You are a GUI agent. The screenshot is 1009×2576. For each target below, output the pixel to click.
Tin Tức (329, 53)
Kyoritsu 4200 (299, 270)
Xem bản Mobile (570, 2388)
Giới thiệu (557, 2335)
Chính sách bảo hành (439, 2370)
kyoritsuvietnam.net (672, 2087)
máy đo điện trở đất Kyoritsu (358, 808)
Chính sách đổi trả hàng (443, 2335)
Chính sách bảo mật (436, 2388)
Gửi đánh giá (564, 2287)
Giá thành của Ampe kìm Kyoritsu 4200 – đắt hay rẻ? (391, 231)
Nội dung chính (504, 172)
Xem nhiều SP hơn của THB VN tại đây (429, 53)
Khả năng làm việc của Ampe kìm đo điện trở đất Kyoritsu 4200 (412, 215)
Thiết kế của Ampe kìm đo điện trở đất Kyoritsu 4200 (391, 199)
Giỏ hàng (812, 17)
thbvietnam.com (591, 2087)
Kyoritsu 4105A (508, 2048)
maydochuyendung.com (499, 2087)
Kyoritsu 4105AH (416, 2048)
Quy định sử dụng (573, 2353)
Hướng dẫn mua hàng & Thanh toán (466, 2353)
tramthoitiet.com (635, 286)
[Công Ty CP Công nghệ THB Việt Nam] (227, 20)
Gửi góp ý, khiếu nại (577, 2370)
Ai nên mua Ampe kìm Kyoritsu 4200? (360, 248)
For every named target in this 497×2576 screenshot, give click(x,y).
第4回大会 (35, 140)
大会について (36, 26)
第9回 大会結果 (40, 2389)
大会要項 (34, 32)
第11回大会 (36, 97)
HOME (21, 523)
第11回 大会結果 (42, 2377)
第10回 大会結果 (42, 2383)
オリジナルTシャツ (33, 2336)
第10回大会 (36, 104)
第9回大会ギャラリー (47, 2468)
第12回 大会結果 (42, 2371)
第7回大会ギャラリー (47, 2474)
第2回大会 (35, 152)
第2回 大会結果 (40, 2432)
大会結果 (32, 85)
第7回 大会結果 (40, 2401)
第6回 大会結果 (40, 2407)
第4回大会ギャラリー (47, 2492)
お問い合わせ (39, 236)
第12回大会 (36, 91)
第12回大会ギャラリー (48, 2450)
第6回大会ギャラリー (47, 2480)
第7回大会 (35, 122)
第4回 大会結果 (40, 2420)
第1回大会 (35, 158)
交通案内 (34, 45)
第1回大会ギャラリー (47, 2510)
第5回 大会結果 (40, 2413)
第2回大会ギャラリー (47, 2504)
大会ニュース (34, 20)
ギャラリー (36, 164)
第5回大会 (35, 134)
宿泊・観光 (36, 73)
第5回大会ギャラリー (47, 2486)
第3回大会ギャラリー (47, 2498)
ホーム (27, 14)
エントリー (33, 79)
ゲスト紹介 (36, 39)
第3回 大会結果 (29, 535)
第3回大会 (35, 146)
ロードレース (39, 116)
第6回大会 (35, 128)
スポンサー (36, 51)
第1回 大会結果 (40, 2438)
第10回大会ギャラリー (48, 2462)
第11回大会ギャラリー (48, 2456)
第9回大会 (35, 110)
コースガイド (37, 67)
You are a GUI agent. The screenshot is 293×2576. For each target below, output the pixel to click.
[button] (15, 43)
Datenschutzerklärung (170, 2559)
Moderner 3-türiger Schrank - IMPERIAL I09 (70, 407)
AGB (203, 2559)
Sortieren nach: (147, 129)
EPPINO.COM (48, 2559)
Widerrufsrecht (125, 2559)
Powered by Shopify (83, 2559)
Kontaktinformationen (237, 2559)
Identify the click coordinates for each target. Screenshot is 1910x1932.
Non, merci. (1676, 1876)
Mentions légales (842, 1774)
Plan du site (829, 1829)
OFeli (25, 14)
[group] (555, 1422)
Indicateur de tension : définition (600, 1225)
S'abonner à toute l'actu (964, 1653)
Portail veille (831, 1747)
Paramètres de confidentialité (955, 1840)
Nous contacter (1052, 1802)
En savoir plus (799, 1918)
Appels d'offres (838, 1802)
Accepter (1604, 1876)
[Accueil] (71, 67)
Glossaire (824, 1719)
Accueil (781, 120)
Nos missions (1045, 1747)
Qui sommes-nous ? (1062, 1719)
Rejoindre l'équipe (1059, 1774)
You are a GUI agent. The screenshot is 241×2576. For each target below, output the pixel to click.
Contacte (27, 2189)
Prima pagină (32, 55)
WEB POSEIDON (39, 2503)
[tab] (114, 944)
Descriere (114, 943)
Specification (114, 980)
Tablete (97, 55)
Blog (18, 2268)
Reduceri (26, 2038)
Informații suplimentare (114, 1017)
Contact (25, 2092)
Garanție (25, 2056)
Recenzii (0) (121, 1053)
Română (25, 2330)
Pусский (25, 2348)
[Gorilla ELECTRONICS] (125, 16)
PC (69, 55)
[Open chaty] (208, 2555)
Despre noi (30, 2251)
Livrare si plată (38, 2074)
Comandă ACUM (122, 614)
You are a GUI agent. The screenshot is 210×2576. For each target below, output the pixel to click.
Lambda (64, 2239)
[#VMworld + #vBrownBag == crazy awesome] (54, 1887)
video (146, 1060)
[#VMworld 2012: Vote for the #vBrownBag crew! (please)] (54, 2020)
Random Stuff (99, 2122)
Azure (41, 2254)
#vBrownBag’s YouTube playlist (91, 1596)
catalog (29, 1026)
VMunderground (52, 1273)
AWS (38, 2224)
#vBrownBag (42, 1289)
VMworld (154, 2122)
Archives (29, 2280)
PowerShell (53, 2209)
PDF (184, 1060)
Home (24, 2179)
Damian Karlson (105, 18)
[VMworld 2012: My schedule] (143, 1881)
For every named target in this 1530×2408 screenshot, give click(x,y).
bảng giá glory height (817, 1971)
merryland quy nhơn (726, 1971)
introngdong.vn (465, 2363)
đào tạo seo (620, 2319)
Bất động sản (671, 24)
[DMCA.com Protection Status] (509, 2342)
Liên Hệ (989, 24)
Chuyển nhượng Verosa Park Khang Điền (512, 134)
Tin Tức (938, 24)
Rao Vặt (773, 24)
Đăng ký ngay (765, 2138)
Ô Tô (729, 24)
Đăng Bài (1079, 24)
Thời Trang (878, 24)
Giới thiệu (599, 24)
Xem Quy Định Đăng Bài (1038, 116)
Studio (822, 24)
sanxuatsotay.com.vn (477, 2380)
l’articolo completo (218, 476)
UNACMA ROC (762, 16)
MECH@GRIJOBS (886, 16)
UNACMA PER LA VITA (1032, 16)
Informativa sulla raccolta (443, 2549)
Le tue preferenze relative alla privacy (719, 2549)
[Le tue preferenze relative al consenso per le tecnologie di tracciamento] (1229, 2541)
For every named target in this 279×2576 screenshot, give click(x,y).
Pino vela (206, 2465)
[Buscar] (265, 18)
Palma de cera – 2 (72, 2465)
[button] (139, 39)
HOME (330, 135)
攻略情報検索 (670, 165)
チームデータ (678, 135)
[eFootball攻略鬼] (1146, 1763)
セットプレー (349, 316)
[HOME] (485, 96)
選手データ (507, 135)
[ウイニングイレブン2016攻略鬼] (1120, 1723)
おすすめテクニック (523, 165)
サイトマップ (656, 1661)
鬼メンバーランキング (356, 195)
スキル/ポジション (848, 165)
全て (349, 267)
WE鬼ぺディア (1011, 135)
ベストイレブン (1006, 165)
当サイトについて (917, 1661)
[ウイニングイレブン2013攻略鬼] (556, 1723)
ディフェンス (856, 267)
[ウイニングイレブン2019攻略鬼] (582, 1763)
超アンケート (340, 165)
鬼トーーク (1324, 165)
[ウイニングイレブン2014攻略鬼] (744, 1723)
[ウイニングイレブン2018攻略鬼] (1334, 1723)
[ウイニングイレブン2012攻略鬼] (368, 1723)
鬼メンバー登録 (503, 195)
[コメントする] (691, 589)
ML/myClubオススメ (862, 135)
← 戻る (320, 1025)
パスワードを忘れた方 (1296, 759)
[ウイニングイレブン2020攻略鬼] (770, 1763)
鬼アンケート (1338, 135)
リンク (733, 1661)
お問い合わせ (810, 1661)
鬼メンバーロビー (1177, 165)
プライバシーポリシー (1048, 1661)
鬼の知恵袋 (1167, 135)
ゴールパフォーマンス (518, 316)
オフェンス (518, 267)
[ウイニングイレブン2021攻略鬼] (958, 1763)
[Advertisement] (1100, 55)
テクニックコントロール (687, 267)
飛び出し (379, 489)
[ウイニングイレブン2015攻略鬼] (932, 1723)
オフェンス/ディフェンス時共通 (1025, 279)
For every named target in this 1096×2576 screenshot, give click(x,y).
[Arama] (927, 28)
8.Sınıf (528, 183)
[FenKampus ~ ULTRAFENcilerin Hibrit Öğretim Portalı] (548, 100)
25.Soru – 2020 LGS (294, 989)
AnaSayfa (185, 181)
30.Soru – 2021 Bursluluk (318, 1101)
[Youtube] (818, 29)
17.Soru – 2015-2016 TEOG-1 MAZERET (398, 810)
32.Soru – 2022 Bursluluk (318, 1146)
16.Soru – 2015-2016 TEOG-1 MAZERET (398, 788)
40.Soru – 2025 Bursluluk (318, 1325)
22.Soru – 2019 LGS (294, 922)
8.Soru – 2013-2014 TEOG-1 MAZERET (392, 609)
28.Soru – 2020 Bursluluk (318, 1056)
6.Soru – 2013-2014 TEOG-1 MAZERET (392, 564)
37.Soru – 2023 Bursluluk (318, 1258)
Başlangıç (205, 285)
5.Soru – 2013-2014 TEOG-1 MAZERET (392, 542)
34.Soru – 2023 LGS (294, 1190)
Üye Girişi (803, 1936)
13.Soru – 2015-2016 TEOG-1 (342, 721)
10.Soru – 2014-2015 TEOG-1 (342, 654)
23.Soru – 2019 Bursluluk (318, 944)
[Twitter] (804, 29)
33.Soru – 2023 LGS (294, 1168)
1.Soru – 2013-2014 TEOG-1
#####
--- EXERCISE DESCRIPTION ---
Transcribe the records above from the line holding "プライバシーポリシー (1048, 1661)" down to the line holding "6.Soru – 2013-2014 TEOG-1 MAZERET (392, 564)", inclusive, without adding anything.

--- FINISHED TASK ---
プライバシーポリシー (1048, 1661)
鬼の知恵袋 (1167, 135)
ゴールパフォーマンス (518, 316)
オフェンス (518, 267)
[ウイニングイレブン2021攻略鬼] (958, 1763)
[Advertisement] (1100, 55)
テクニックコントロール (687, 267)
飛び出し (379, 489)
[ウイニングイレブン2015攻略鬼] (932, 1723)
オフェンス/ディフェンス時共通 (1025, 279)
For every named target in this 1096×2576 screenshot, give click(x,y).
[Arama] (927, 28)
8.Sınıf (528, 183)
[FenKampus ~ ULTRAFENcilerin Hibrit Öğretim Portalı] (548, 100)
25.Soru – 2020 LGS (294, 989)
AnaSayfa (185, 181)
30.Soru – 2021 Bursluluk (318, 1101)
[Youtube] (818, 29)
17.Soru – 2015-2016 TEOG-1 MAZERET (398, 810)
32.Soru – 2022 Bursluluk (318, 1146)
16.Soru – 2015-2016 TEOG-1 MAZERET (398, 788)
40.Soru – 2025 Bursluluk (318, 1325)
22.Soru – 2019 LGS (294, 922)
8.Soru – 2013-2014 TEOG-1 MAZERET (392, 609)
28.Soru – 2020 Bursluluk (318, 1056)
6.Soru – 2013-2014 TEOG-1 MAZERET (392, 564)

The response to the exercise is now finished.